Weekly links - Week of Nov 11th, 2018

Unit Testing

When you’re working at a startup, we’re building out new features so fast that we’ve not-irregularly introduced bugs to already-complete parts. We don’t have a dedicated QA team and few tests, and we’re looking to get some backstopping going so we can continue to ship with confidence.

While I’m looking at eventually integrating E2E testing with Cypress, I’ve been reading about unit testing to see how they could help us. Interestingly enough, I’m not sure we would. The errors we get are triggered by a series of steps that we probably wouldn’t reproduce in unit tests, so they wouldn’t help prevent these issues.

We could do some integration-type testing, bootstrapping a full or mocked store and dispatching a series of actions to see what results before we get to a full E2E integration, but it feels like unit testing will not be that helpful unless we can unit test large chunks like an entire container.

The articles this week also argue they not only don’t provide a lot of coverage but make it difficult for your application to change. I agree with this to the extent that your architecture is still changing. As you settle into it, you can start to capture the corner cases in your tests in ways that allow it expand its functionality without breaking what exists. That does mean it’s not useful to us yet.

Amazon is Coming to Queens

The big news this week was the leak that Amazon had decided on two cities for it’s new HQ2(.1/.2?): Arlington & Long Island City, Queens, in New York City. Along with this announcement, we discovered the tax incentives for Amazon coming to Queens could top $3 billion dollars. I’ve read a couple numbers, and the totals depend on how you calculate the incentives, but even the lower end is at least $1 billion.

This came out on the evening before the midterms, while all eyes were on the results of the election, but even with this, we’re already seeing a pretty strong reaction to the news. The process through which Amazon chose which city plays cities off each other, and there have been a couple of calls to make it illegal.

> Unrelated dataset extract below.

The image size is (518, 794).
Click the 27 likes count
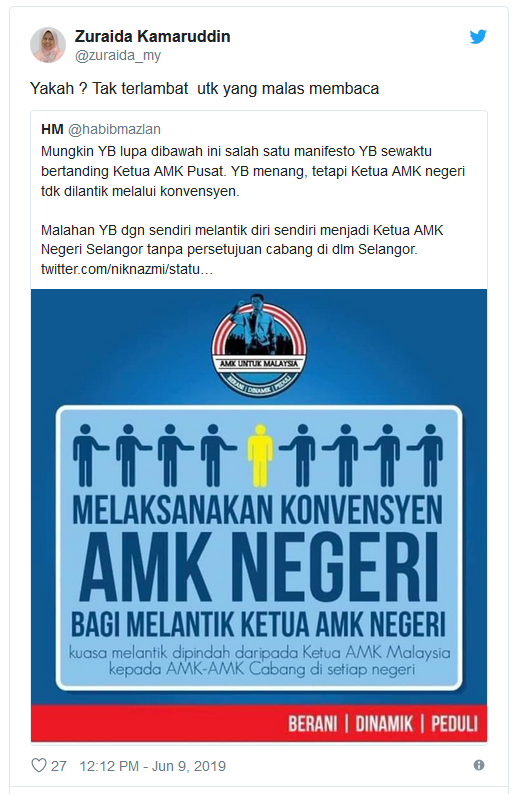point(59,766)
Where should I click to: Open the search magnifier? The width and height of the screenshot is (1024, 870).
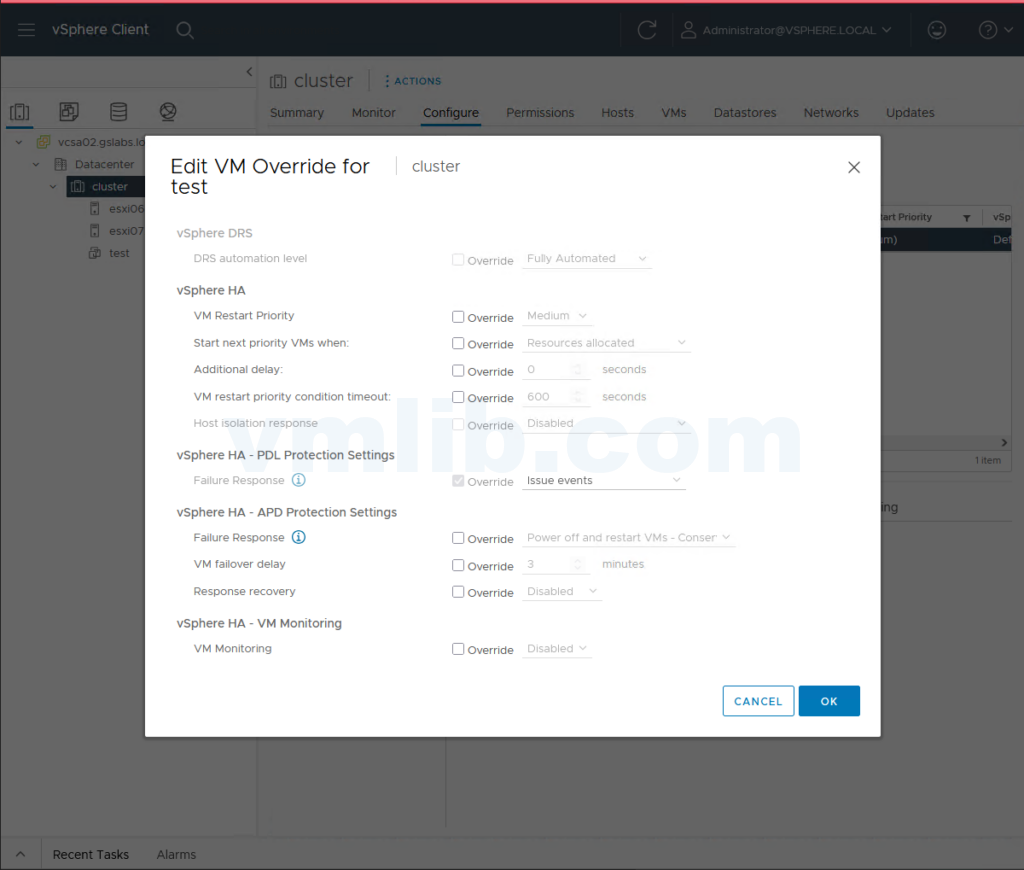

More importantly, it’s not even clear the city will benefit enough to offset the amount of money it’s giving away. The last article below, from the conservative Washington Examiner, goes through the data on these sorts of tax breaks and argues they’re not beneficial, as they don’t factor in to a company’s location planning (Amazon would have chosen New York City anyway) and the city will benefit more from their move if they don’t give away almost $3 billion in the process.

It’s weird to see a conservative publication agree with a socialist, but there’s a shared recognition that this does not benefit the city. There’s still time to fight this, but not much, so let’s get moving.